The CFO and his CEO partner clearly relish rising to a challenge. It’s this shared trait that helped them raise the funds to get Brim (which, incidentally, is a word from ancient Norse, a shared language between Norway and Iceland, meaning ‘breaking wave’) off the ground. To obtain an initial bank loan they first garnered roughly NOK 13million from friends and family, before then receiving NOK 6.8million funding from ENOVA (a state run body created to support low and zero emission solutions) and a NOK 10million loan from Innovation Norway. To ensure the second vessel order, due for delivery in 2020, they first secured the contract with Hurtigruten, before reaching a finance agreement with Katapult Ocean and, in June this year, selling a stake in the firm to a Norwegian investment fund.
Larsen-Hakkebo admits it’s been “a bit of a battle” but one the duo were obviously equipped for. And this determination was, according to the judging panel on Nor-Shipping’s Young Entrepreneur Award, key to them winning the coveted accolade for 2019.
“We were absolutely gobsmacked to get it,” he laughs, adding “and I think anyone that heard our acceptance ‘speech’ would have known we weren’t exactly prepared for it!”

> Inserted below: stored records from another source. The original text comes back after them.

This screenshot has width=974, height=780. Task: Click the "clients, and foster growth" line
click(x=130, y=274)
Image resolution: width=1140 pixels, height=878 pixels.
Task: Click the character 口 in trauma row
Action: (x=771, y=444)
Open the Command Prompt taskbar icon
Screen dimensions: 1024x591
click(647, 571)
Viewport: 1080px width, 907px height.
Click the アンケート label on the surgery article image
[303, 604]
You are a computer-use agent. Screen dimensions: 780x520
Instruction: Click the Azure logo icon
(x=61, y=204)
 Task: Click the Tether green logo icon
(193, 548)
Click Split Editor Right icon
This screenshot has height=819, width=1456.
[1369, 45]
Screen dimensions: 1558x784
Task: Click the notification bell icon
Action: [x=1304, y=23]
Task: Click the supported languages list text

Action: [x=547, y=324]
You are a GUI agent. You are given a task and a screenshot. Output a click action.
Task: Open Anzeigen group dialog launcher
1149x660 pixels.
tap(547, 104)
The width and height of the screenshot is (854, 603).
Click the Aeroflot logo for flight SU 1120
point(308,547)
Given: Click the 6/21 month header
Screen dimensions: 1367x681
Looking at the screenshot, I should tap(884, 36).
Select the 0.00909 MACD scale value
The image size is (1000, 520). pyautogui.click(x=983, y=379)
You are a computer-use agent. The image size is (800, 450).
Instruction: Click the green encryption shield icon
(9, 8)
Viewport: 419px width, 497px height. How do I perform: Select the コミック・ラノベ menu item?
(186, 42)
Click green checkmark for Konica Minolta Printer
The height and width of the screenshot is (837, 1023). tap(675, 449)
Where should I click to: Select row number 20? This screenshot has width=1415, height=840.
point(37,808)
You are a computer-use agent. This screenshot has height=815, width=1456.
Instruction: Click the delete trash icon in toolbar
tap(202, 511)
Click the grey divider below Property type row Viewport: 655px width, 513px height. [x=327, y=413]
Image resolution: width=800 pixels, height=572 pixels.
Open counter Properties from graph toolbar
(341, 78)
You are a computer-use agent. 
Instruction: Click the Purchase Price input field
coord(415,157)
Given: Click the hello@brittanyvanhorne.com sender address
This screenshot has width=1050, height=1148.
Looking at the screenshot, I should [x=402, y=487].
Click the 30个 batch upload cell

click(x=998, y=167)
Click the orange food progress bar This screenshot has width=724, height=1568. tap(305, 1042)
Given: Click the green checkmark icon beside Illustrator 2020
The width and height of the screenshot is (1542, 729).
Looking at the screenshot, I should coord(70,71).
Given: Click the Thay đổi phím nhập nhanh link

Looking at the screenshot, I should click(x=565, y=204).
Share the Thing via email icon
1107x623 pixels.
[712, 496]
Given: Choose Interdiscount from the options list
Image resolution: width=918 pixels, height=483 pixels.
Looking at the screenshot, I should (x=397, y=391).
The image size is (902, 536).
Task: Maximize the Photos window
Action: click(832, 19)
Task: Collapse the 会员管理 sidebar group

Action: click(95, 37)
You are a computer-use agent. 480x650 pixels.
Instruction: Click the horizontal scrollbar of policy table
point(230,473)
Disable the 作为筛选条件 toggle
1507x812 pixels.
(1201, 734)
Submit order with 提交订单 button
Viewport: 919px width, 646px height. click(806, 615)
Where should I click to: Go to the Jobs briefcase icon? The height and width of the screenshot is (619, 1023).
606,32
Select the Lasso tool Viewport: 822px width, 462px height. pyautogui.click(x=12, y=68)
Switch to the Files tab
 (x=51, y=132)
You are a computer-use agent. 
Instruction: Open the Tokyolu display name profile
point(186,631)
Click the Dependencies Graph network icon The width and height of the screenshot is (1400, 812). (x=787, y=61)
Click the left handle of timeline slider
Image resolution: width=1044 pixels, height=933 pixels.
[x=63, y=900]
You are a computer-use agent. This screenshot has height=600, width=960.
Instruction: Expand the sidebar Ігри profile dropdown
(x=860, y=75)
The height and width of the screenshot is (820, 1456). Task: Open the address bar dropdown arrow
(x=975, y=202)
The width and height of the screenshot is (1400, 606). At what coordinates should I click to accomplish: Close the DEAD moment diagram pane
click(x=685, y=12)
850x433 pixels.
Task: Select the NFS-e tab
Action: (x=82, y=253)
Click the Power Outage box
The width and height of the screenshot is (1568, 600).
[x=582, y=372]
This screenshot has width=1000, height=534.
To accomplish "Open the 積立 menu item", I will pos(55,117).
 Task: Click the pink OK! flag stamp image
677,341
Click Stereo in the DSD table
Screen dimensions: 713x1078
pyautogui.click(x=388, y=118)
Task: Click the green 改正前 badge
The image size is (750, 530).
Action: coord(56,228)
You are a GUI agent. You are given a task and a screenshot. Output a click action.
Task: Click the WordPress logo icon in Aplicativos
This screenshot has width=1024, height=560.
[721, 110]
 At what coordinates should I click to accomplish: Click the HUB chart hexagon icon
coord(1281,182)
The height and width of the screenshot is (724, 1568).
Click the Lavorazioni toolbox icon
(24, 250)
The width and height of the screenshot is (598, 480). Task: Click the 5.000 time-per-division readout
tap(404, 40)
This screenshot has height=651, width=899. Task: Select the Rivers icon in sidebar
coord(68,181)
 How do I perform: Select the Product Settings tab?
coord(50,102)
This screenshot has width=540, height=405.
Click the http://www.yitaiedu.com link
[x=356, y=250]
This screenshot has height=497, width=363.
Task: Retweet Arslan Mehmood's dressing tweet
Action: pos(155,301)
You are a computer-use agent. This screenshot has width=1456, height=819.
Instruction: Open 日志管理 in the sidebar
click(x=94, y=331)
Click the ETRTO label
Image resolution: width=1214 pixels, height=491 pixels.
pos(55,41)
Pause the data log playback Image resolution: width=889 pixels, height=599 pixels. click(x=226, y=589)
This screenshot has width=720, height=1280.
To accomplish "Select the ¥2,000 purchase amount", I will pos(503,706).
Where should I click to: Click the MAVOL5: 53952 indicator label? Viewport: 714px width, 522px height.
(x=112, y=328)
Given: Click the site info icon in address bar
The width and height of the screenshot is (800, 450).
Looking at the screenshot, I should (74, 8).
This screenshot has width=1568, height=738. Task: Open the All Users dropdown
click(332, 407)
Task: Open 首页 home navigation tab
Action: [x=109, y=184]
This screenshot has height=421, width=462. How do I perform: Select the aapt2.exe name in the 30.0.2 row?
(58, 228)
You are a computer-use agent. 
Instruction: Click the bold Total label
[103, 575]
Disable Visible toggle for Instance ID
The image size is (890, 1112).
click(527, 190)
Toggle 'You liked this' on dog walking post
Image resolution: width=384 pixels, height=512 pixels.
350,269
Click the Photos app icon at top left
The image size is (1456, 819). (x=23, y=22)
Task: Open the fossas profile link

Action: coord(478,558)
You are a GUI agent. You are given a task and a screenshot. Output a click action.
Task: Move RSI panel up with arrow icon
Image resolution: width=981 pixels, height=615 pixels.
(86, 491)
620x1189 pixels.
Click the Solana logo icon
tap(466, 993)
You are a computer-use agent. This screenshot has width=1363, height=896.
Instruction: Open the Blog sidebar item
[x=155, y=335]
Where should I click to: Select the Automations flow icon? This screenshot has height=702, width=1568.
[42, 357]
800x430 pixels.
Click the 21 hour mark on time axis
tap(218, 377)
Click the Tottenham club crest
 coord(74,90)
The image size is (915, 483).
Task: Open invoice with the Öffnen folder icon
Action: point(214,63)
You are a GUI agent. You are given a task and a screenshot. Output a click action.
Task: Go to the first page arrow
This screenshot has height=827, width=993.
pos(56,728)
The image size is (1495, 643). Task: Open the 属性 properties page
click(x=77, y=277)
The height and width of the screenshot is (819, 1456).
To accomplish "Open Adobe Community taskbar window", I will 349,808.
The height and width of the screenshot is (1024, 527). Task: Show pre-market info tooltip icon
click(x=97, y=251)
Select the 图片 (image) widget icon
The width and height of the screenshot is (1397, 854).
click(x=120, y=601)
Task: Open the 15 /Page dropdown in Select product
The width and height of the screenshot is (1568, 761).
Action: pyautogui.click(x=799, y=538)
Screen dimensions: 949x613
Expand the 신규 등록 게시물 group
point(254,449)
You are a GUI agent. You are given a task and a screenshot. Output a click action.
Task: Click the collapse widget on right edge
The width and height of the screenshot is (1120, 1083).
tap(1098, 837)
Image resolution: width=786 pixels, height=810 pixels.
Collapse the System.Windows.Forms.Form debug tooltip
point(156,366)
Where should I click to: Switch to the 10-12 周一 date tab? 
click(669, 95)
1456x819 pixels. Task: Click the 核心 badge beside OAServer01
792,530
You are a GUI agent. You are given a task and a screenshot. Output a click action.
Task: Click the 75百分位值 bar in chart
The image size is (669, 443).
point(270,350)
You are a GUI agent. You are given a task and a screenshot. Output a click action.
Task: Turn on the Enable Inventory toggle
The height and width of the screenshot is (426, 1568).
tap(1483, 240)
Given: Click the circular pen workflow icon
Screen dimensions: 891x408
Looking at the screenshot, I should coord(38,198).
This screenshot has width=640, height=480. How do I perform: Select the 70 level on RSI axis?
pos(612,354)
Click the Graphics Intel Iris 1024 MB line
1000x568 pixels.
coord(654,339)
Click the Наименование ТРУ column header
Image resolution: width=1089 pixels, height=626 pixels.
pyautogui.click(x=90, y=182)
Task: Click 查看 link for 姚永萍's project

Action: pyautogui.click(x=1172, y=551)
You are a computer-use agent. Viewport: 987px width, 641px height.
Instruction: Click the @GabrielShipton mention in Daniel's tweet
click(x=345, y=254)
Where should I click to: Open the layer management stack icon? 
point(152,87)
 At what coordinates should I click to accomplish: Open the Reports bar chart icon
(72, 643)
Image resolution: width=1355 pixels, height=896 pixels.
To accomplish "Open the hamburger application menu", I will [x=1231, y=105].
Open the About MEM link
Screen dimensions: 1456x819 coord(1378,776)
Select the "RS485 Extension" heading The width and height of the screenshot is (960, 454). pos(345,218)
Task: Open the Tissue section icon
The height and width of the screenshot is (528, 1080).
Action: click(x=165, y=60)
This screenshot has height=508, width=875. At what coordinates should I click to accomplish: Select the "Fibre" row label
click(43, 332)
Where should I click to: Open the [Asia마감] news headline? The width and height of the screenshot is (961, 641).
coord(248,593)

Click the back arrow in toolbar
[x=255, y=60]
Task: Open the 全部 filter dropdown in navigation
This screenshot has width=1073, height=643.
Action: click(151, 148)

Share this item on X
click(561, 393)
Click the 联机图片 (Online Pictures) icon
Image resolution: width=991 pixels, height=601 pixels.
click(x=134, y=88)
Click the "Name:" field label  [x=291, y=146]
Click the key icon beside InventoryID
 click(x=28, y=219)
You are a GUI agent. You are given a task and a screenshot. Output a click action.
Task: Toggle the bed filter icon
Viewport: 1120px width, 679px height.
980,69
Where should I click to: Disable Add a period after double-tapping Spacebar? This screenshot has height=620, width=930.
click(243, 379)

Opening doors to development
“But seriously, it was a very humbling experience and an award we’re both incredibly honoured to have received. More than that, it’s worked for us in a number of ways. Firstly it’s an acknowledgement that we’re on the right track and an endorsement of our achievements to date. Secondly, the association with the Nor-Shipping name has helped create a new level of awareness in the industry, and that has opened many doors. It’s made it easier to attract investors and potential partners, and that will be fundamentally important to our future development.”
Furthermore, the broader Nor-Shipping 2019 experience delivered real value for a young business looking to grow its industry network.
“You could argue we’re more tourism than maritime, but the opportunity to see so many ocean industry players in one place was something of real benefit, and that was central to us booking our place in the Blue Economy Hall,” he says. “It provided a way to take the pulse of the industry and access the latest ideas and innovations, while also providing a meeting place for new contacts. Some of those we have since signed contracts with… you really can’t get a much clearer indication of takeaway value than that.”
Next steps forward
By the time of the next Nor-Shipping in June 2021 Brim Explorer will have two vessels slipping silently through the waters of Northern Norway and, no doubt, plans for new additions to the fleet.
Larsen-Hakkebo is understandably reserved about the next step on the Brim journey, but does reveal that the firm may look into both smaller and larger versions of this flexible design to meet market opportunity.
“We have invested in a very capable, exciting vessel solution and an excellent team of people to help us grow in a responsible, sustainable way, providing the optimal experience for our passengers and serving the local economies where we operate,” he concludes. “The next phase, as we enter commercial operation, will be critical. We’ll learn from this experience, both the achievements and challenges, and continue building, emerging older and wiser.”